My 2 questions are: Isnt this group named U(1)? And if it is not cyclic, so what is it then?

200.154.215.124 01:58, 1 Apr 2004 (UTC)

U(1,R) would be the group of all 1x1 orthogonal real matrices, i.e. the group {I, -I} consisting of just the identity matrix and its inverse.

Of course, now, (after morning coffee), I realise you must have meant U(1,C), 1-dim unitary group over C, and this is exactly S^1, or SO(2,R), you are correct. Revolver 22:50, 1 Apr 2004 (UTC)

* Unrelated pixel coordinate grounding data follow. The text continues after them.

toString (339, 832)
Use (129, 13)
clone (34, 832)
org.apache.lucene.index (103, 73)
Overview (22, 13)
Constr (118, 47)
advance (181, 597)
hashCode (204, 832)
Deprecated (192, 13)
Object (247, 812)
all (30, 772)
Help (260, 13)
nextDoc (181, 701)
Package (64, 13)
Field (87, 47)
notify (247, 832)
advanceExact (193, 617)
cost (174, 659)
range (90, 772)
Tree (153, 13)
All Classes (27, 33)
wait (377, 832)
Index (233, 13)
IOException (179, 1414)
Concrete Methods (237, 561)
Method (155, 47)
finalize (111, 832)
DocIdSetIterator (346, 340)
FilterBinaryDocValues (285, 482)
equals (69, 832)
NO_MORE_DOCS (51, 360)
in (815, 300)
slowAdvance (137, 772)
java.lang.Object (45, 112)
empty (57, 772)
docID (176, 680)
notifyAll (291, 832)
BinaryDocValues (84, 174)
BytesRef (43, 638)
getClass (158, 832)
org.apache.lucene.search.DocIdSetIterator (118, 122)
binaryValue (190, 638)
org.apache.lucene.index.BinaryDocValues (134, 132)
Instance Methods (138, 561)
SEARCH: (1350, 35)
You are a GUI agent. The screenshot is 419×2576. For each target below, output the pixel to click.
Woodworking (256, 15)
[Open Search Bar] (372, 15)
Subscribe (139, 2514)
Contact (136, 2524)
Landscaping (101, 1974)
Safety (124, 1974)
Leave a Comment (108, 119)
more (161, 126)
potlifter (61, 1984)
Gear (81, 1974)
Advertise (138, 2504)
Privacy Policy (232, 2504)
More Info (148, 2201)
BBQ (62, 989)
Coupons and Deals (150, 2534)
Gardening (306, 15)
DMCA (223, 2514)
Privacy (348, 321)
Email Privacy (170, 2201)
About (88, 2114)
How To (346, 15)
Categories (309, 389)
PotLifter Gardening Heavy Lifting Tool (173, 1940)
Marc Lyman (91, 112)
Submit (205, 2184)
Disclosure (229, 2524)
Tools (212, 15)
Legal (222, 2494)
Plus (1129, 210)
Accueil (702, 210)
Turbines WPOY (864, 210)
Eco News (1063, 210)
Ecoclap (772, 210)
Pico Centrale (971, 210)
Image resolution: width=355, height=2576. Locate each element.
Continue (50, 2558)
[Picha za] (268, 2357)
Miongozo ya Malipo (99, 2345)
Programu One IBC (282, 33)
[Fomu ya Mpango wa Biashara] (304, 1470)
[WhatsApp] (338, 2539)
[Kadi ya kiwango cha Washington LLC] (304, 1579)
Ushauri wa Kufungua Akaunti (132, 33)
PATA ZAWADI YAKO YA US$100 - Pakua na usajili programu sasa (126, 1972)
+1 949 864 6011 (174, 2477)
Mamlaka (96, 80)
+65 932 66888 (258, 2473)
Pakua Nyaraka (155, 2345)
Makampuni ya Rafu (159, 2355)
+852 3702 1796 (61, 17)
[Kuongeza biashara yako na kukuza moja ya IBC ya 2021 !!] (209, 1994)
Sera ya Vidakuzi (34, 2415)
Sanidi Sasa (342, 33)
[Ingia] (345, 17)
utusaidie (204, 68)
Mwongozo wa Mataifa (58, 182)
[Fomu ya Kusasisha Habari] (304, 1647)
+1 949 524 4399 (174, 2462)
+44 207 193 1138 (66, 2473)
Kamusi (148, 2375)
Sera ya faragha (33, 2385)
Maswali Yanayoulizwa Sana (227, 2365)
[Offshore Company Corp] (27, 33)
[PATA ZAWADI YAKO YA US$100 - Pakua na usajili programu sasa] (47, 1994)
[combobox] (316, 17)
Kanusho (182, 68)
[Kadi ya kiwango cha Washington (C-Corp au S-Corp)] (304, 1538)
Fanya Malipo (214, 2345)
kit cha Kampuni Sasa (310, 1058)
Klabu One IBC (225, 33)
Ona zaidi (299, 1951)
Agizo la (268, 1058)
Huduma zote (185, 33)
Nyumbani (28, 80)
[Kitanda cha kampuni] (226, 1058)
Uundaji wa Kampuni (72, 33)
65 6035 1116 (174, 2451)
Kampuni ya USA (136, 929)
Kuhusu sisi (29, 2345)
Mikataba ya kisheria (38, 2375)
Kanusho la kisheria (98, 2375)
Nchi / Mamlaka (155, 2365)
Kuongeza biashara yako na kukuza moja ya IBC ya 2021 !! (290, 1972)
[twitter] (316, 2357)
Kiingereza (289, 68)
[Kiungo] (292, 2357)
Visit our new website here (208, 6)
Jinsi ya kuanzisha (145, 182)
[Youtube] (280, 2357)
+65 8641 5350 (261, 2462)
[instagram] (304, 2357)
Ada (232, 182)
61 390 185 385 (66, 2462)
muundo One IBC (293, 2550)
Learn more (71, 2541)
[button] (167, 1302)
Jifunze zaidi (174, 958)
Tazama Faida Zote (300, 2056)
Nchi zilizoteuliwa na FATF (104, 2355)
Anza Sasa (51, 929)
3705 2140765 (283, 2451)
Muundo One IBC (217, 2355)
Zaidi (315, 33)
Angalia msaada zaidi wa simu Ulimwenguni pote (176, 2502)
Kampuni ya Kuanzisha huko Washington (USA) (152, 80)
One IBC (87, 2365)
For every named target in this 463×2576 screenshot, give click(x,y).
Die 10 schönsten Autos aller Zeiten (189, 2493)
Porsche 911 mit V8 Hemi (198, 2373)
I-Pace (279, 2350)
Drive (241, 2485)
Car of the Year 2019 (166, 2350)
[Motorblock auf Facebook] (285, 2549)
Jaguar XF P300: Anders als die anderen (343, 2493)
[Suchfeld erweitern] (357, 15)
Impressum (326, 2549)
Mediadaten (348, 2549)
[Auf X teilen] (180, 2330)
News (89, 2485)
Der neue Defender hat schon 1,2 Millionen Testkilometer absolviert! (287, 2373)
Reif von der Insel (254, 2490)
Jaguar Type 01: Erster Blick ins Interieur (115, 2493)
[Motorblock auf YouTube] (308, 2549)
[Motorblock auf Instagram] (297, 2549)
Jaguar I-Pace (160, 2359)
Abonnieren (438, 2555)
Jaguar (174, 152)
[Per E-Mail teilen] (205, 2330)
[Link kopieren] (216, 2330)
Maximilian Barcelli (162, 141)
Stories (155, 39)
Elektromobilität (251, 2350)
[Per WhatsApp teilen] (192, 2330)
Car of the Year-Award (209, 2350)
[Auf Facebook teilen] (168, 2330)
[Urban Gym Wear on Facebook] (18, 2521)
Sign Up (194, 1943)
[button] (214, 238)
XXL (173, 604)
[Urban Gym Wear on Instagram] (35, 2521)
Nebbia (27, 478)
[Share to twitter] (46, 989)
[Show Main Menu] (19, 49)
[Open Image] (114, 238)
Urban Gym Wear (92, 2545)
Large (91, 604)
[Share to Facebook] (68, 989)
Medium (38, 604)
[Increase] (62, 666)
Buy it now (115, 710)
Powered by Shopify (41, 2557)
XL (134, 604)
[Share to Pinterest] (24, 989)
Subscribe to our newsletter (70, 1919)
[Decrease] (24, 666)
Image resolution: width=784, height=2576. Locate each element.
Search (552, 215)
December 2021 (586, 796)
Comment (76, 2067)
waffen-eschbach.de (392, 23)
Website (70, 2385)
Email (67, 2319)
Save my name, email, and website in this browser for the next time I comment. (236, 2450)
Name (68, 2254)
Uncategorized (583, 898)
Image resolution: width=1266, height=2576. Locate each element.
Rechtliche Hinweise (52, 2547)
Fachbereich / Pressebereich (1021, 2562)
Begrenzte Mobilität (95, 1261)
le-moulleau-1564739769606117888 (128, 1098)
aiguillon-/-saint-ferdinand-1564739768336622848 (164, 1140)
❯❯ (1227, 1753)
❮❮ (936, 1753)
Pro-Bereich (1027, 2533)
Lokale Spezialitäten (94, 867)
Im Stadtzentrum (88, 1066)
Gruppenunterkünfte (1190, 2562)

Geometrically, this is the isometries of the line preserving the origin -- there are only two of them, -I representing the "flip" across the origin. I think the group you may be thinking of is SO(2,R), the special orthogonal group of all rotations of the plane fixing the origin. This group is isomorphic to S^1, the group mentioned in the article here, group of rotations of the circle, which is isomorphic to the multiplicative group of all complex numbers of absolute value one. (the unit circle) Multiplication of complex numbers corresponds to rotation in the unit circle, corresponds to addition of angle measure in the matrix representation (cos θ sin θ | −sin θ cos θ), and here is where we can get a fundamental description of S^1 -- since the trig functions have period 2π, S^1 is isomorphic to R under addition, modulo 2π, since the value of the modulus doesn't matter, we can finally say that S^1 is isomorphic to R/Z under addition. This group is uncountable, so it can't possibly be cyclic. Revolver 02:19, 1 Apr 2004 (UTC)